The data:
- - -
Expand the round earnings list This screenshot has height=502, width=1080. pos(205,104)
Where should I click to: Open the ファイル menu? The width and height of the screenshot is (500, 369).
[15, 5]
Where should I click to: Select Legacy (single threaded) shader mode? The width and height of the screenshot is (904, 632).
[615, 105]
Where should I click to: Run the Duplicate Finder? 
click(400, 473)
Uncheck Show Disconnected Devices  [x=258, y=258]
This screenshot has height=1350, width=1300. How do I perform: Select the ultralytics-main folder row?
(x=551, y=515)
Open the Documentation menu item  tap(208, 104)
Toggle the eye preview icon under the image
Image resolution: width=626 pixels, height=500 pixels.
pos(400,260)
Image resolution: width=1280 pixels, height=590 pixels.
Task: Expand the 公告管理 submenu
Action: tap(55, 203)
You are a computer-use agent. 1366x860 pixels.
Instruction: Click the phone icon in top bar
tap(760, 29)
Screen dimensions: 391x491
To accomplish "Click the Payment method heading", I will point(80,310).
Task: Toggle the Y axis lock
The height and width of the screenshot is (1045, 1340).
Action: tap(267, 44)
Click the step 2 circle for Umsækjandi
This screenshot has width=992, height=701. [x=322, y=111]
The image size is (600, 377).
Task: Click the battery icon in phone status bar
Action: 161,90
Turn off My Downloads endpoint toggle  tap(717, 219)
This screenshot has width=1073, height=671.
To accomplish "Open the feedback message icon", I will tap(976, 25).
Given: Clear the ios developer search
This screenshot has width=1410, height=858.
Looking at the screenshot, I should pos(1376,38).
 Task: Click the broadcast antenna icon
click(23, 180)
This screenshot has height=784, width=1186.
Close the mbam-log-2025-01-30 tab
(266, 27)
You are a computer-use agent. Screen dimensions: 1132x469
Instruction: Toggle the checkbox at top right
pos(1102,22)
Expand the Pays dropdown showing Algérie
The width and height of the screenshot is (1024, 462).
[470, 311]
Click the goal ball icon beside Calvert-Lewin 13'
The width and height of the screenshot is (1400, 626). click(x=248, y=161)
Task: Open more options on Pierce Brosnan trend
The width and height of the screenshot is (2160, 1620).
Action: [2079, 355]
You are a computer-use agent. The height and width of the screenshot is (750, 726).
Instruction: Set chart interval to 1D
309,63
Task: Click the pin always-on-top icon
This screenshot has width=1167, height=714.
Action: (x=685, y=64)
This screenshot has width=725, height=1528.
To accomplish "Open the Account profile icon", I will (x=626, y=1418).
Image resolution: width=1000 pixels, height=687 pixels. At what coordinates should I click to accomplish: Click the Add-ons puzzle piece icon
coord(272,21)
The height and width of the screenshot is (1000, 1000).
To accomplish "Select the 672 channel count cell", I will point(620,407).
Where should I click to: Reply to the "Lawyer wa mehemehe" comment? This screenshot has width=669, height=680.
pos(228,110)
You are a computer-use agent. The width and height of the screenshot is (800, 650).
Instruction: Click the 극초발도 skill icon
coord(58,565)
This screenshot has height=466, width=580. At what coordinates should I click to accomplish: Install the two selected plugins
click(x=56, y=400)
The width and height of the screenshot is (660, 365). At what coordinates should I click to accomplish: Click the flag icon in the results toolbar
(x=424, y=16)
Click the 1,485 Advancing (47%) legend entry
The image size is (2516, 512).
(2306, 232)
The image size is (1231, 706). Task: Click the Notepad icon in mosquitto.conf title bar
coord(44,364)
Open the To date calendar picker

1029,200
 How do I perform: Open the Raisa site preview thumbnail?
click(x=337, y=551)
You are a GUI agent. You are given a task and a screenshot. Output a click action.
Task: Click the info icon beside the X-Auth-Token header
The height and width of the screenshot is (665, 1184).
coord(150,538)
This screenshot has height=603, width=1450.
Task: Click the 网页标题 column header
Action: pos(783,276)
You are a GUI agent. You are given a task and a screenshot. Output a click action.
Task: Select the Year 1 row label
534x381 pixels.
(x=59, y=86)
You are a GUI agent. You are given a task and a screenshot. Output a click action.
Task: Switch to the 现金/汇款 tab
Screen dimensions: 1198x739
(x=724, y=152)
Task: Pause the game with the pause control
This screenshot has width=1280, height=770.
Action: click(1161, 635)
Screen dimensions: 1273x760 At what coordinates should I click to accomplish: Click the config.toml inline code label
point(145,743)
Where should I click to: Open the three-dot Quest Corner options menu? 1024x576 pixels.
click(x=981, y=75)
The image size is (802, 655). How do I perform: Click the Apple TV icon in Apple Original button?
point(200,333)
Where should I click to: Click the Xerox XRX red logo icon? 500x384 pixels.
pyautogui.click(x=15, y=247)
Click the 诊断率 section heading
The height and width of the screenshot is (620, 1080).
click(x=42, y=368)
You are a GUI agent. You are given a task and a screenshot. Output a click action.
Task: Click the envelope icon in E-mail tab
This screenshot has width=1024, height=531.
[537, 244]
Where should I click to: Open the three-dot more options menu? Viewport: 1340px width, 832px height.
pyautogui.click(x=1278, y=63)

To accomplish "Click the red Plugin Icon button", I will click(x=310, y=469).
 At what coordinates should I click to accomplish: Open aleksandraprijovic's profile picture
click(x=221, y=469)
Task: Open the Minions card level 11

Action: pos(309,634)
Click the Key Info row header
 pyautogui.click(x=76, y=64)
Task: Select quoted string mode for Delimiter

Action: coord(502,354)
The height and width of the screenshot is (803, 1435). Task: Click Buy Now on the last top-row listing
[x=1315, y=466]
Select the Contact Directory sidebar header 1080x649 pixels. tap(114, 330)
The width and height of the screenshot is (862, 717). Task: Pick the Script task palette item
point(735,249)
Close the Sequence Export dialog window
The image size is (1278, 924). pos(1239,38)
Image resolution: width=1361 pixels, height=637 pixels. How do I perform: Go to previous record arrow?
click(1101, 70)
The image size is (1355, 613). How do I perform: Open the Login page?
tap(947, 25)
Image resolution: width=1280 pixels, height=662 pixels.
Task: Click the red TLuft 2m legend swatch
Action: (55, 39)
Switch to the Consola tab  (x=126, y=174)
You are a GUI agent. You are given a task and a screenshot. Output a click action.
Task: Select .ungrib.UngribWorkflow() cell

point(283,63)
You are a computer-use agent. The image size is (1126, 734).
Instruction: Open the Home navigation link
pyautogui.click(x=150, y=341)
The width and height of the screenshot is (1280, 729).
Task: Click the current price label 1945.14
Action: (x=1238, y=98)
- - -
Exercise requirements:
Nothing in the records should be altered when they are written out again.

Answer section:
Expand the round earnings list This screenshot has height=502, width=1080. pos(205,104)
Where should I click to: Open the ファイル menu? The width and height of the screenshot is (500, 369).
[15, 5]
Where should I click to: Select Legacy (single threaded) shader mode? The width and height of the screenshot is (904, 632).
[615, 105]
Where should I click to: Run the Duplicate Finder? 
click(400, 473)
Uncheck Show Disconnected Devices  [x=258, y=258]
This screenshot has height=1350, width=1300. How do I perform: Select the ultralytics-main folder row?
(x=551, y=515)
Open the Documentation menu item  tap(208, 104)
Toggle the eye preview icon under the image
Image resolution: width=626 pixels, height=500 pixels.
pos(400,260)
Image resolution: width=1280 pixels, height=590 pixels.
Task: Expand the 公告管理 submenu
Action: tap(55, 203)
You are a computer-use agent. 1366x860 pixels.
Instruction: Click the phone icon in top bar
tap(760, 29)
Screen dimensions: 391x491
To accomplish "Click the Payment method heading", I will point(80,310).
Task: Toggle the Y axis lock
The height and width of the screenshot is (1045, 1340).
Action: tap(267, 44)
Click the step 2 circle for Umsækjandi
This screenshot has width=992, height=701. [x=322, y=111]
The image size is (600, 377).
Task: Click the battery icon in phone status bar
Action: 161,90
Turn off My Downloads endpoint toggle  tap(717, 219)
This screenshot has width=1073, height=671.
To accomplish "Open the feedback message icon", I will tap(976, 25).
Given: Clear the ios developer search
This screenshot has width=1410, height=858.
Looking at the screenshot, I should pos(1376,38).
 Task: Click the broadcast antenna icon
click(23, 180)
This screenshot has height=784, width=1186.
Close the mbam-log-2025-01-30 tab
(266, 27)
You are a computer-use agent. Screen dimensions: 1132x469
Instruction: Toggle the checkbox at top right
pos(1102,22)
Expand the Pays dropdown showing Algérie
The width and height of the screenshot is (1024, 462).
[470, 311]
Click the goal ball icon beside Calvert-Lewin 13'
The width and height of the screenshot is (1400, 626). click(x=248, y=161)
Task: Open more options on Pierce Brosnan trend
The width and height of the screenshot is (2160, 1620).
Action: [2079, 355]
You are a computer-use agent. The height and width of the screenshot is (750, 726).
Instruction: Set chart interval to 1D
309,63
Task: Click the pin always-on-top icon
This screenshot has width=1167, height=714.
Action: (x=685, y=64)
This screenshot has width=725, height=1528.
To accomplish "Open the Account profile icon", I will (x=626, y=1418).
Image resolution: width=1000 pixels, height=687 pixels. At what coordinates should I click to accomplish: Click the Add-ons puzzle piece icon
coord(272,21)
The height and width of the screenshot is (1000, 1000).
To accomplish "Select the 672 channel count cell", I will point(620,407).
Where should I click to: Reply to the "Lawyer wa mehemehe" comment? This screenshot has width=669, height=680.
pos(228,110)
You are a computer-use agent. The width and height of the screenshot is (800, 650).
Instruction: Click the 극초발도 skill icon
coord(58,565)
This screenshot has height=466, width=580. At what coordinates should I click to accomplish: Install the two selected plugins
click(x=56, y=400)
The width and height of the screenshot is (660, 365). At what coordinates should I click to accomplish: Click the flag icon in the results toolbar
(x=424, y=16)
Click the 1,485 Advancing (47%) legend entry
The image size is (2516, 512).
(2306, 232)
The image size is (1231, 706). Task: Click the Notepad icon in mosquitto.conf title bar
coord(44,364)
Open the To date calendar picker

1029,200
 How do I perform: Open the Raisa site preview thumbnail?
click(x=337, y=551)
You are a GUI agent. You are given a task and a screenshot. Output a click action.
Task: Click the info icon beside the X-Auth-Token header
The height and width of the screenshot is (665, 1184).
coord(150,538)
This screenshot has height=603, width=1450.
Task: Click the 网页标题 column header
Action: pos(783,276)
You are a GUI agent. You are given a task and a screenshot. Output a click action.
Task: Select the Year 1 row label
534x381 pixels.
(x=59, y=86)
You are a GUI agent. You are given a task and a screenshot. Output a click action.
Task: Switch to the 现金/汇款 tab
Screen dimensions: 1198x739
(x=724, y=152)
Task: Pause the game with the pause control
This screenshot has width=1280, height=770.
Action: click(1161, 635)
Screen dimensions: 1273x760 At what coordinates should I click to accomplish: Click the config.toml inline code label
point(145,743)
Where should I click to: Open the three-dot Quest Corner options menu? 1024x576 pixels.
click(x=981, y=75)
The image size is (802, 655). How do I perform: Click the Apple TV icon in Apple Original button?
point(200,333)
Where should I click to: Click the Xerox XRX red logo icon? 500x384 pixels.
pyautogui.click(x=15, y=247)
Click the 诊断率 section heading
The height and width of the screenshot is (620, 1080).
click(x=42, y=368)
You are a GUI agent. You are given a task and a screenshot. Output a click action.
Task: Click the envelope icon in E-mail tab
This screenshot has width=1024, height=531.
[537, 244]
Where should I click to: Open the three-dot more options menu? Viewport: 1340px width, 832px height.
pyautogui.click(x=1278, y=63)

To accomplish "Click the red Plugin Icon button", I will click(x=310, y=469).
 At what coordinates should I click to accomplish: Open aleksandraprijovic's profile picture
click(x=221, y=469)
Task: Open the Minions card level 11

Action: pos(309,634)
Click the Key Info row header
 pyautogui.click(x=76, y=64)
Task: Select quoted string mode for Delimiter

Action: coord(502,354)
The height and width of the screenshot is (803, 1435). Task: Click Buy Now on the last top-row listing
[x=1315, y=466]
Select the Contact Directory sidebar header 1080x649 pixels. tap(114, 330)
The width and height of the screenshot is (862, 717). Task: Pick the Script task palette item
point(735,249)
Close the Sequence Export dialog window
The image size is (1278, 924). pos(1239,38)
Image resolution: width=1361 pixels, height=637 pixels. How do I perform: Go to previous record arrow?
click(1101, 70)
The image size is (1355, 613). How do I perform: Open the Login page?
tap(947, 25)
Image resolution: width=1280 pixels, height=662 pixels.
Task: Click the red TLuft 2m legend swatch
Action: (55, 39)
Switch to the Consola tab  (x=126, y=174)
You are a GUI agent. You are given a task and a screenshot. Output a click action.
Task: Select .ungrib.UngribWorkflow() cell

point(283,63)
You are a computer-use agent. The image size is (1126, 734).
Instruction: Open the Home navigation link
pyautogui.click(x=150, y=341)
The width and height of the screenshot is (1280, 729).
Task: Click the current price label 1945.14
Action: (x=1238, y=98)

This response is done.